Accessories - March 29, 2022

L’Enfant Prodige della Moda: Jacquemus

Dai campi di lavanda della provenza alle passerelle mondiali, scopri come Jacquemus è diventato un brand così ambito.

Dai campi di lavanda della provenza alle passerelle mondiali, scopri come Jacquemus è diventato un brand così ambito.

Brand dalla poetica minimalista, Jacquemus è un racconto, una dichiarazione d’amore alla moda vissuta come un sogno e interpretata attraverso un linguaggio puro ed ingenuo.

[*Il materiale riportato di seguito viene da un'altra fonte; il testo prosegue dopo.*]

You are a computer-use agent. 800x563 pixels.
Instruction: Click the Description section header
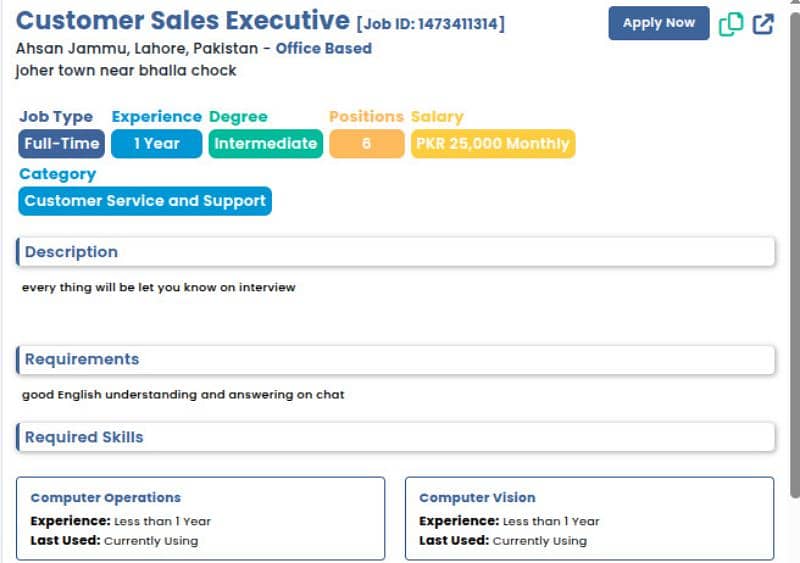click(x=395, y=252)
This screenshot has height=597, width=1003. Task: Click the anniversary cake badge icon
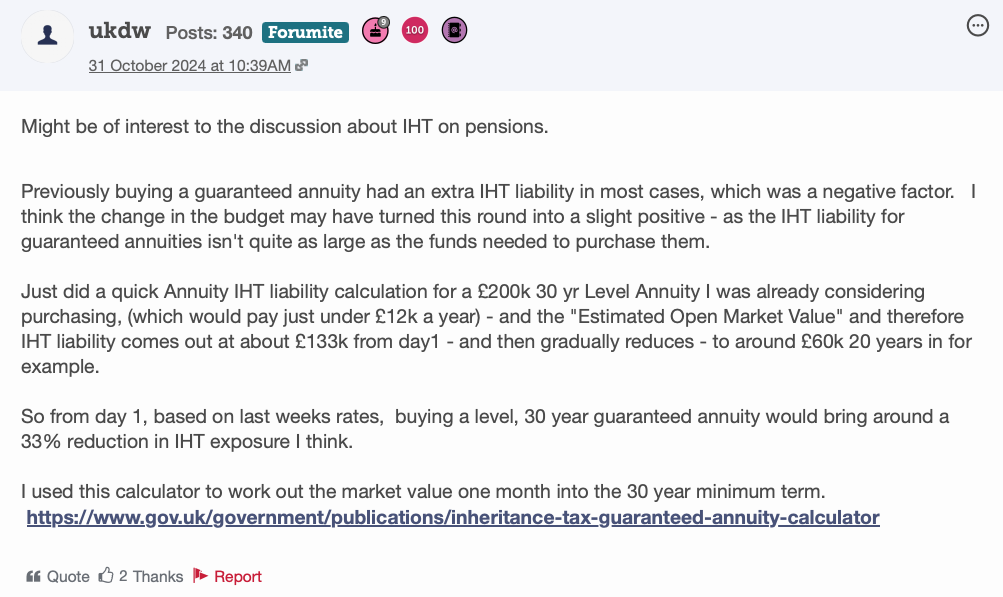[375, 31]
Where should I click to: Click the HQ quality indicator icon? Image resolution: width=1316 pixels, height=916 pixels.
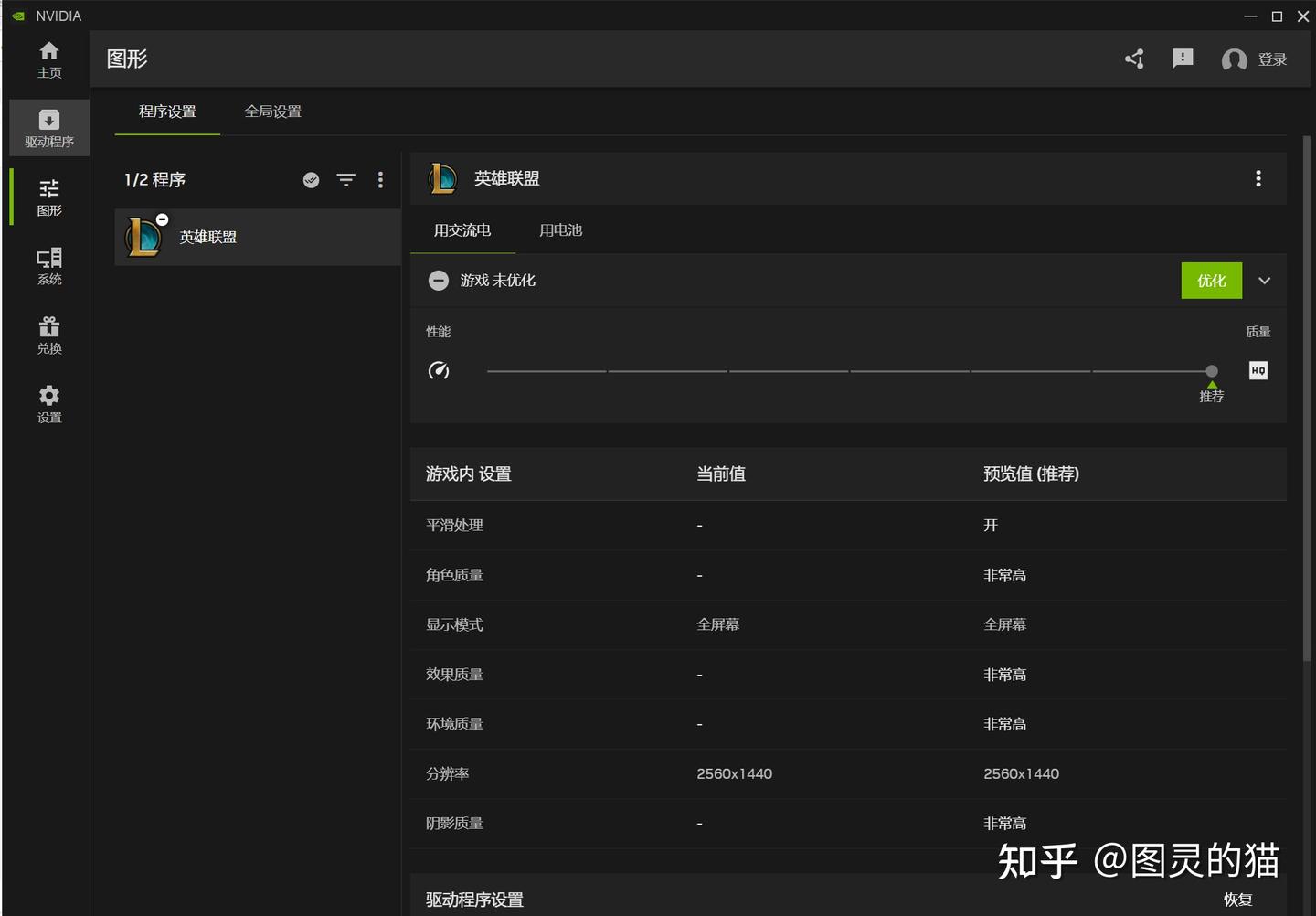pyautogui.click(x=1258, y=370)
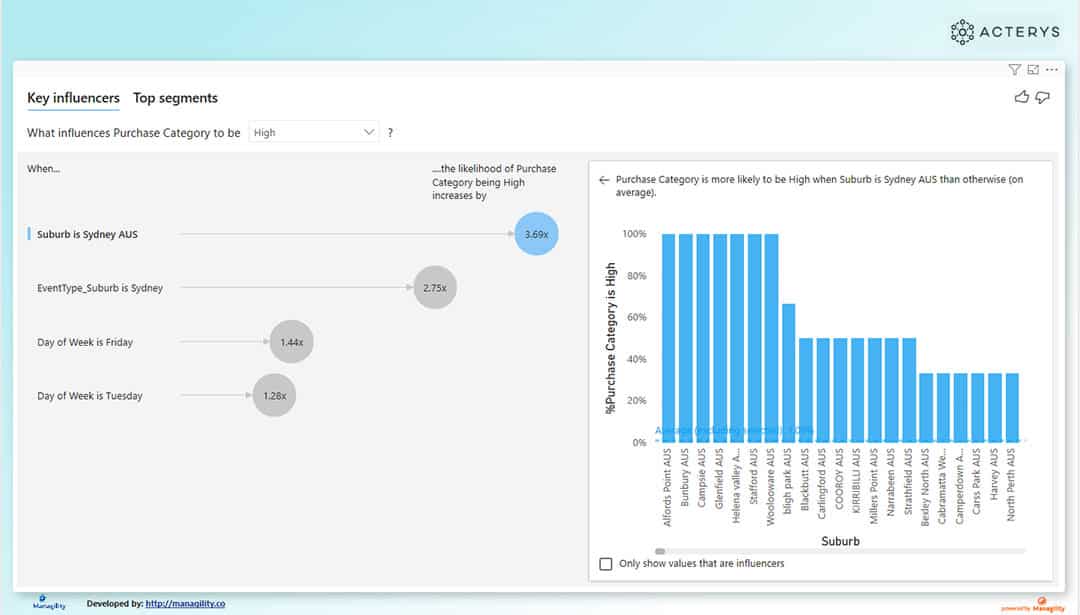Click the back arrow in the chart panel
Image resolution: width=1080 pixels, height=615 pixels.
(x=604, y=180)
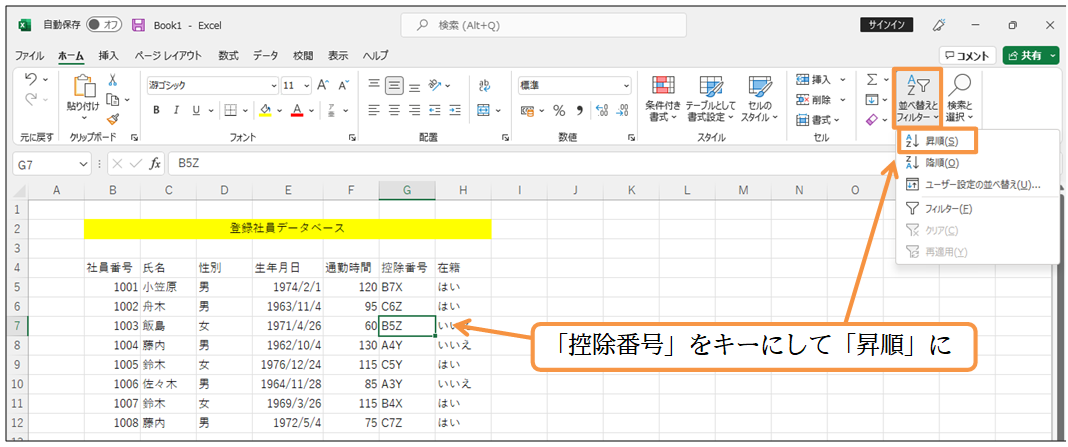
Task: Open the font size dropdown
Action: point(305,85)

Chi è Simon Porte Jacquemus?

Originario della città francese Salon-De-Provence, Simon Porte Jacquemus ha da sempre percepito la moda come un linguaggio fatto di gioie rusticane, come un mezzo utile per raccontarsi. Che si tratti delle spiagge della Marsiglia o dei campi di lavanda della Provenza, le sue sfilate rimangono indelebili nella memoria di tutti quelli che vi assistono. A soli 8 anni Simon crea la sua prima gonna, dedicandola alla madre. Quella gioiosa fiducia della mamma Valerié nei confronti del figlio prodigio, viene riposta anche dalla stessa Rei Kawakubo che ne fa suo protetto.

@jacquemus

L’influenza di Comme Des Garçons è particolarmente accentuata nelle prime creazioni del designer, il quale gioca con il concetto di decostruzione, minimalismo e pattern non convenzionali. Dopo anni di eccentricità estetica, Jacquemus dà il via ad una nuova era, quella che vede la poesia moderna in una maglietta bianca.

Come è nato Jacquemus?

Il brand debutta nel 2009 con una collezione minimalista caratterizzata da una forte componente artistica e comunicativa. Visto come controtendenza nel panorama della moda, Jacquemus è frutto di una nostalgica raffinatezza, satura di sensualità concettuale e commerciale. L’ottica del marchio è sempre personale, spontanea e mai strategica. La continua ricerca dei volumi dai contorni giocosi va ad unirsi ad un universo estetico caratterizzato da nuance pastello che comunicano trasparenza ed emotività. Conseguenza di un’attenta strategia di PR, le borse del brand sono riuscite a raggiungere lo status di it bag grazie alla capacità di creare prodotti IG friendly indossati personaggi come Lizzo, Kylie Jenner, Due Lipa, Gigi Hadid ed Emily Ratajkowski.

@jacquemus

Le dimensioni non contano

Parlando dei “tre pilastri” del marchio, ci sono asimmetria, geometria e misure sperimentali. Conosciuto per il suo design dai lineamenti artistici e dalle silhouette esagerate, Jacquemus fonda la sua tecnica di marketing su un solo quesito: le dimensioni contano davvero?. Come afferma lo stesso designer “make a statement or keep it timeless”. La borsa dalla silhouette più piccola – e più ambita – Le Chiquito, dalle proporzioni quasi satiriche (8,5 cm x 5 cm x 2,5 cm), ha fatto centro nel cuore e nella mente dei consumatori. La Chiquito è apparsa nella collezione prêt-à-porter F/W 2017 del designer, assicurandosi il monopolio in passerella. Questa mini-bag dall’inclinazione iper-estremista è realizzata in pelle di vitello, rifinita da cuciture a vista lungo il perimetro e completata dal simbolo hardware del marchio “J” in lettere dorate.

le chiquito jacquemus

Jacquemus sa che il segreto per la felicità non è negli oggetti materiali ma piuttosto nei semplici piaceri, ecco perché queste piccole borse possono custodire esclusivamente ricordi e poco altro. Tra le più vendute ritroviamo anche la borsa Le Ciu Ciu (18 x 12 cm), contraddistinta da un elegante design dall’anima minimalista, arricchita dall’introduzione di una tracolla in metallo e dall’utilizzo di vivaci tonalità di colore e tipologie di pelle. Splendidamente realizzata a mano in Italia in pelle di vitello liscia, la Le Ceinture Bello possiede a differenza delle prime una forma a busta strutturata portabile a tracolla. Come non nominare la Le Grand Bambino, la Le Baneto o la Le Pichoto, tutte contraddistinte da un design unico ed inconfondibile. Che dire c’è solo l’imbarazzo della scelta.